Como padres tenemos que estar preparados para esto. “Aunque a veces los adolescentes hacen sentir a sus padres que no los necesitan, la verdad es que sí los necesitan, pero de una forma distinta. Por eso, los padres deben tener voluntad para aceptar los cambios de su hijo y ajustarse a las nuevas formas de relación. Como a veces cuesta aceptar que los hijos van dejando de ser niños, los jóvenes pelean con más fuerza por tomar sus propias decisiones”, dice Diana Manrique.
Darles algo más de libertad no significa dejar que los adolescentes hagan lo que quieran. “El joven también requiere de límites, así como de la estructura y la protección de su familia. Esto debe venir de atrás, desde la infancia, ya que muchas veces los problemas con los adolescentes se generan porque en la infancia no se les pusieron los límites adecuados”, aclara Karen Ulloa.

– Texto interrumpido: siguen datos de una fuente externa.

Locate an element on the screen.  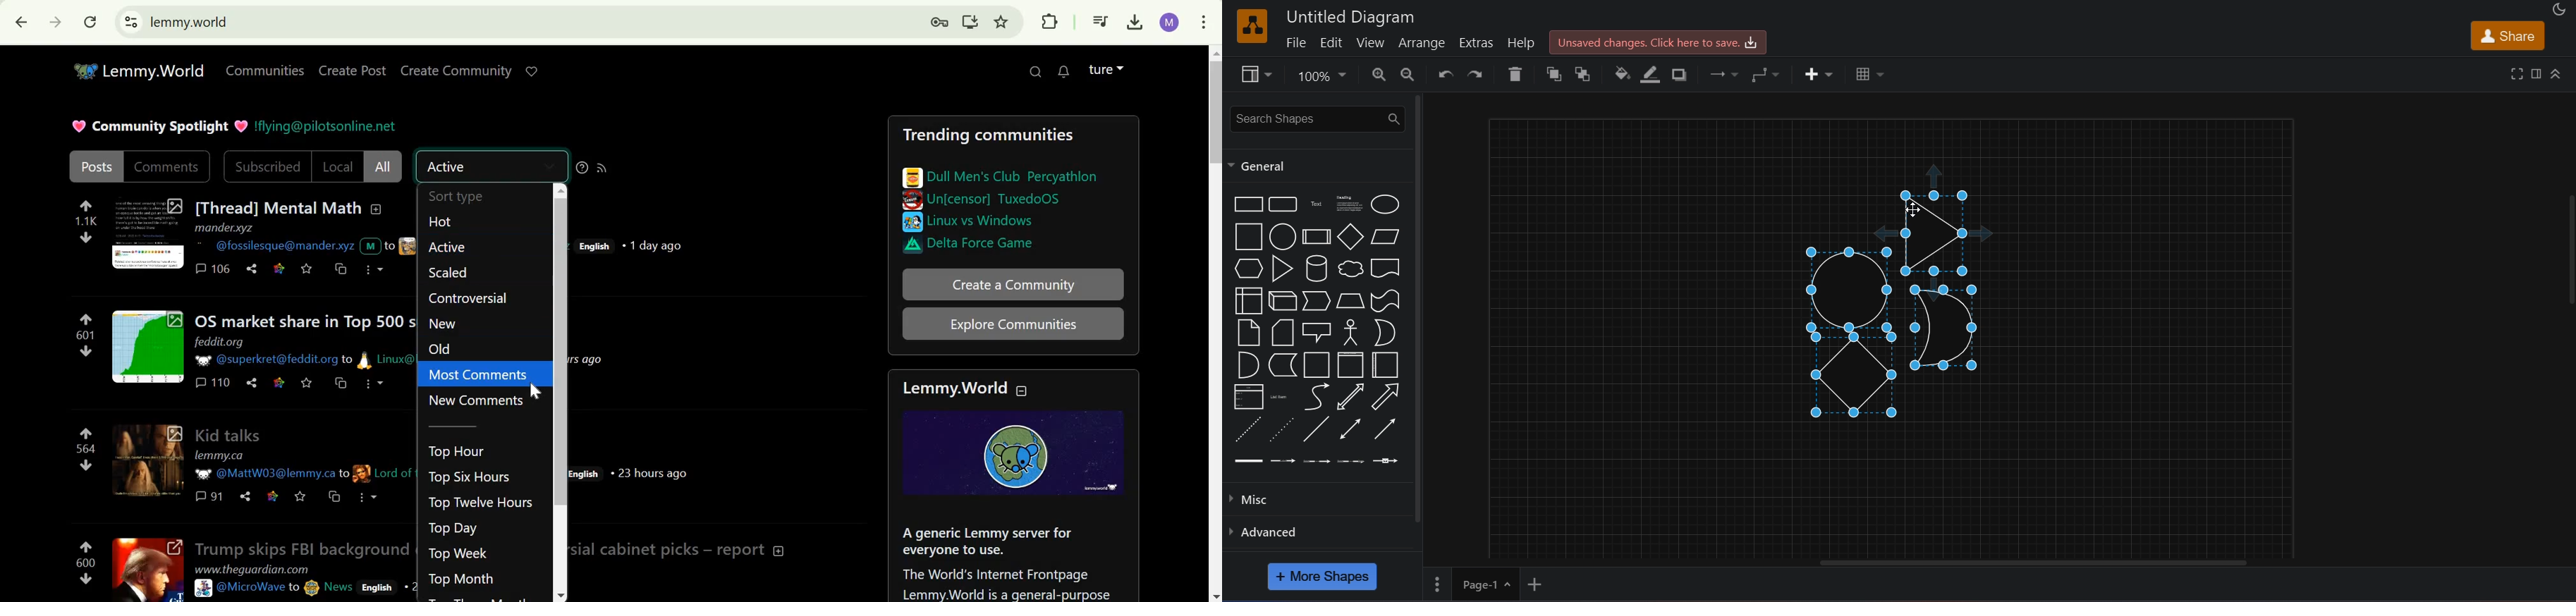
lemmy.world is located at coordinates (189, 22).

Respecto a la crianza, la doctora menciona que lo primero es el amor y lo segundo la disciplina. Lo primordial es que los niños se sientan queridos y ese amor nunca se puede poner en juego. Por ejemplo, nunca deberíamos decir “ya no te quiero porque hiciste eso”. En cuanto a la disciplina, no significa castigar, sino educar, con el objetivo de que el niño incorpore desde pequeño los límites.

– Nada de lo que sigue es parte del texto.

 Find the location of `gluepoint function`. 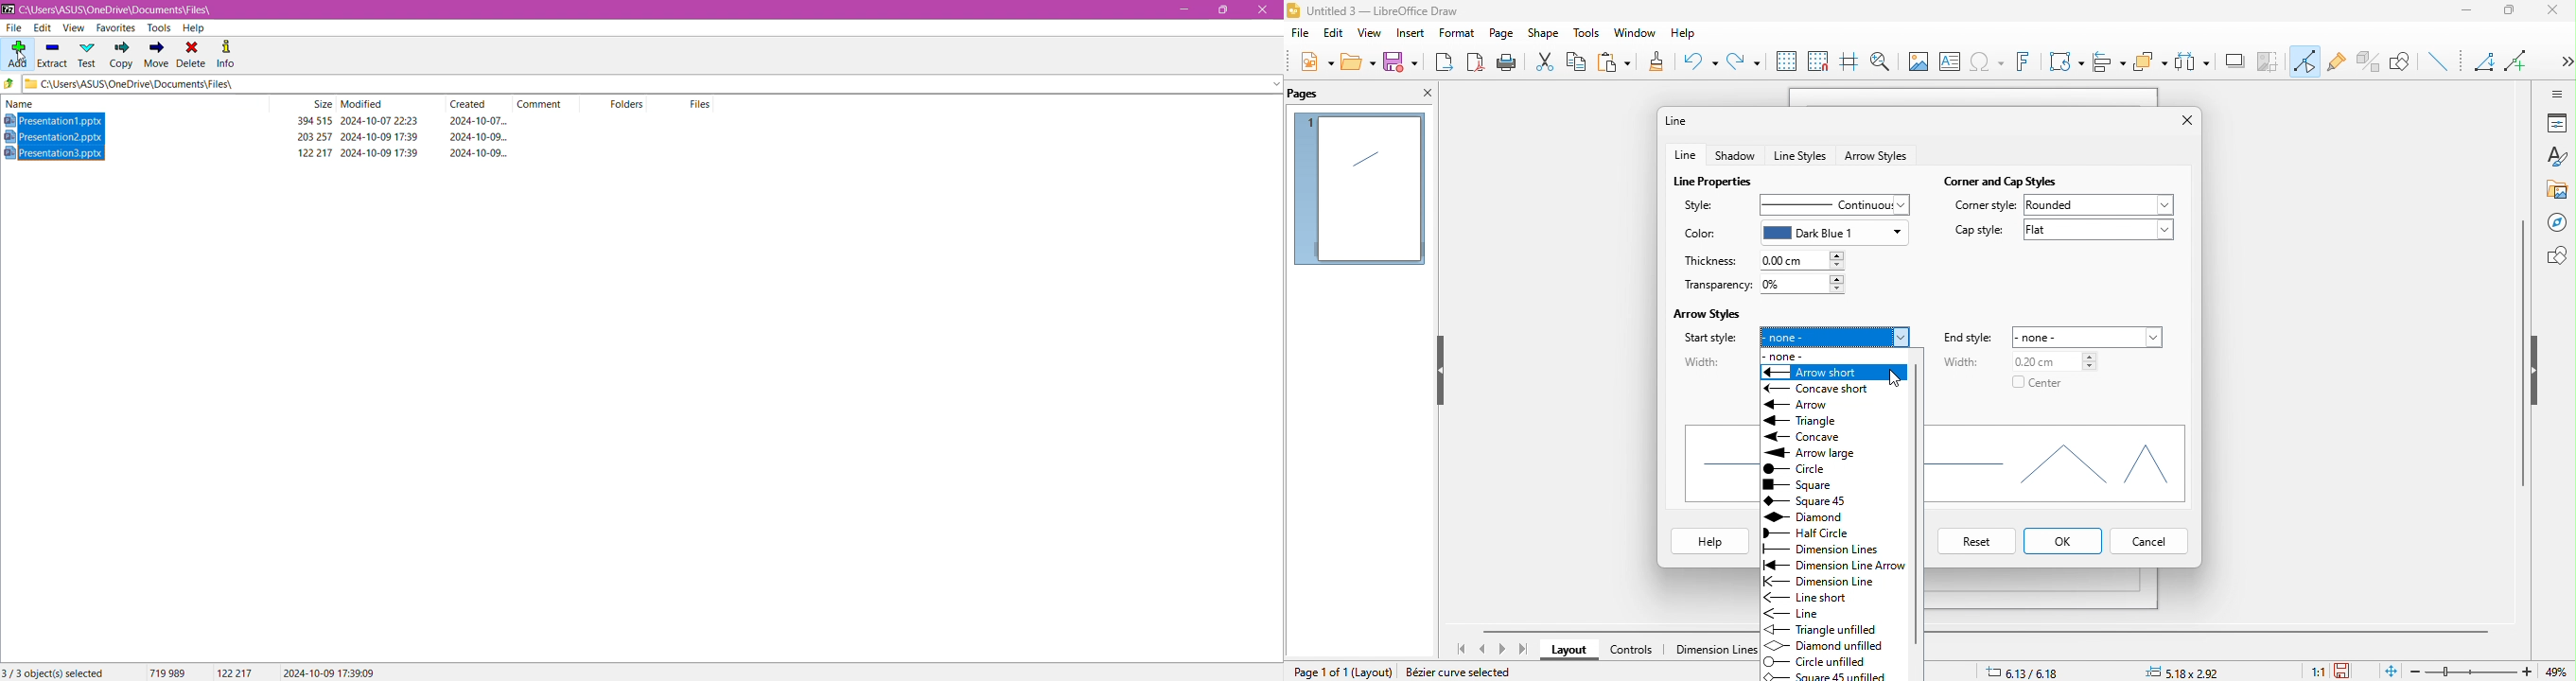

¿Cómo hacer esto? Cada vez que el niño “se porte mal” se le deben explicar nuestras reacciones para que él pueda ir internalizando las normas. El castigo puede ser parte de la disciplina en algunas ocasiones. Para que sirva, debe aplicarse inmediatamente después de la mala conducta y siempre debe ser corto, respetuoso hacia el niño o joven y unido a una explicación. Sin embargo, por lo general es más efectivo premiar las buenas conductas que castigar las malas.
Diana Manrique enfatiza que “es importante ser claros, firmes y consistentes en el tiempo. No podemos un día reaccionar de una manera cuando el joven llega tarde y otro día de otra, tampoco podemos amenazar sobre consecuencias y no cumplirlas. Otro aspecto esencial es el acuerdo que debe haber entre los padres, porque la desautorización de uno hacia el otro confunde y/o puede ser utilizado por los hijos a su favor”.

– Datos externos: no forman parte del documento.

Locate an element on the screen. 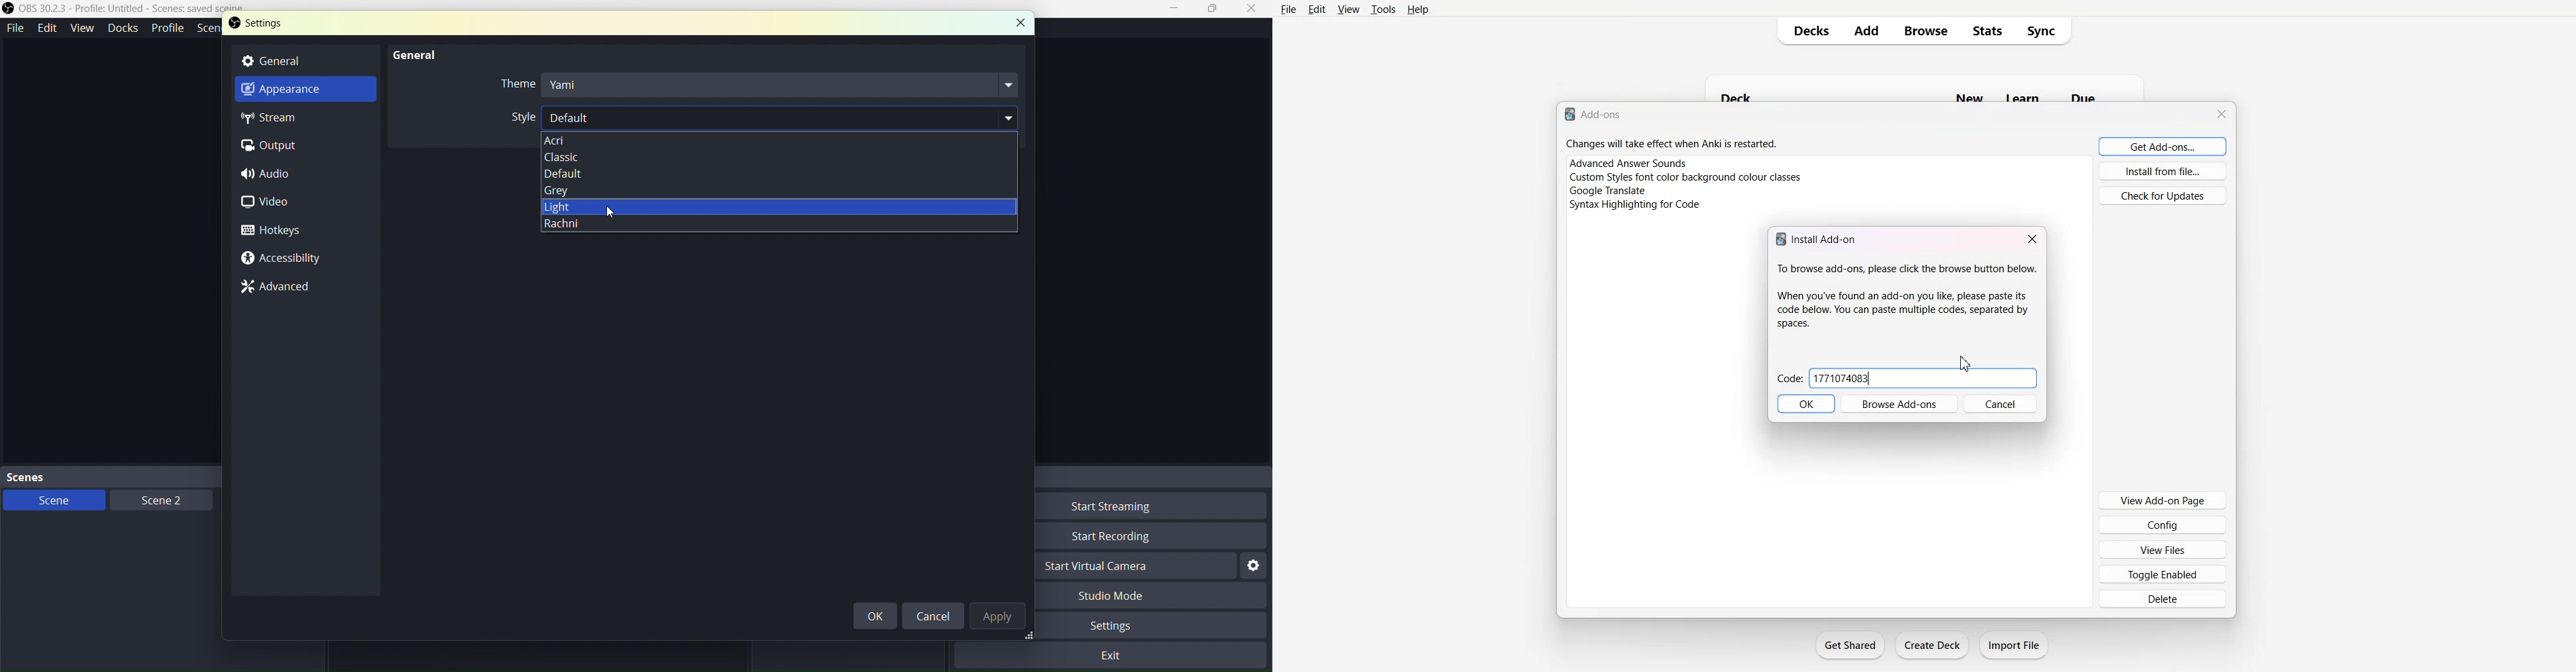  Edit is located at coordinates (1316, 10).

Sin duda, una buena comunicación y coordinación son aspectos fundamentales si queremos que en nuestro grupo familiar prime la armonía. “Debemos hablar con nuestros hijos constantemente y no sólo cuando hacen cosas que a nuestro juicio están mal. Es importante conocerlos, indagar sobres sus expectativas e intereses, saber sobre sus gustos y respetarlos y apoyarlos en sus sueños por imposibles que parezcan. Así, ellos sentirán nuestra presencia y de esa manera ganarán confianza y autonomía”, concluye la doctora Ulloa.